Trade-off: Higher x gives better yield but costs more.

In [None]:
def synthetic_experiment(x: float) -> tuple[float, float]:
    """Simulated experiment with competing yield and cost objectives."""
    noise_yield = np.random.normal(0, 1)
    noise_cost = np.random.normal(0, 0.5)
    
    # Yield: quadratic, peaks at x=8
    yield_val = 100 - 2 * (x - 8)**2 + noise_yield
    
    # Cost: linear, higher x costs more
    cost = 10 + 5 * x + noise_cost
    
    return max(0, yield_val), max(0, cost)

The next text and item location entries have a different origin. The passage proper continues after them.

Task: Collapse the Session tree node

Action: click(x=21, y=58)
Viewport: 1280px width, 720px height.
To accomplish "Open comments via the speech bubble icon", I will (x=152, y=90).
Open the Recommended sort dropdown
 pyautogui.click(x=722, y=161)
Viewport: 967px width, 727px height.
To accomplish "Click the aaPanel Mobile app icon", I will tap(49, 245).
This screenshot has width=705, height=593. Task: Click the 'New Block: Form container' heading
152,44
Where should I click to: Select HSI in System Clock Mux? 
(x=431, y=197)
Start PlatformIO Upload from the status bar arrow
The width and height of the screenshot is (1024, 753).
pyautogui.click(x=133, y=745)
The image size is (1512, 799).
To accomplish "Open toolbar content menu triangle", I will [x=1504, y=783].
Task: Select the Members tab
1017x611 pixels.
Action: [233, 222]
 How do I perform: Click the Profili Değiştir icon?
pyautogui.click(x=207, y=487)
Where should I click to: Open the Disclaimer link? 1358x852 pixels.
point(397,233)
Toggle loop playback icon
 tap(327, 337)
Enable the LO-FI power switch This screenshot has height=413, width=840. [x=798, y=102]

## Create a Multi-Objective Project

Key differences from single-objective:
1. Multiple `target_configs` - one per objective
2. `reference_point` - defines the "worst acceptable" values for hypervolume calculation
3. `surrogate="multitask_gp"` - models correlations between objectives
4. `mo_acquisition="nehvi"` - Noisy Expected Hypervolume Improvement

In [None]:
folio.create_project(
    name="yield_vs_cost",
    inputs=[
        InputSpec("x", "continuous", bounds=(0.0, 10.0)),
    ],
    outputs=[
        OutputSpec("yield"),
        OutputSpec("cost"),
    ],
    target_configs=[
        TargetConfig(objective="yield", objective_mode="maximize"),
        TargetConfig(objective="cost", objective_mode="minimize"),
    ],
    # Reference point: worst acceptable outcome (low yield, high cost)
    # Since we maximize yield and minimize cost internally (via negation),
    # the reference point uses the "bad" direction for each objective
    reference_point=[0.0, 100.0],
    recommender_config=RecommenderConfig(
        type="bayesian",
        surrogate="multitask_gp",
        mo_acquisition="nehvi",
        n_initial=3,
    ),
)
print("Multi-objective project created!")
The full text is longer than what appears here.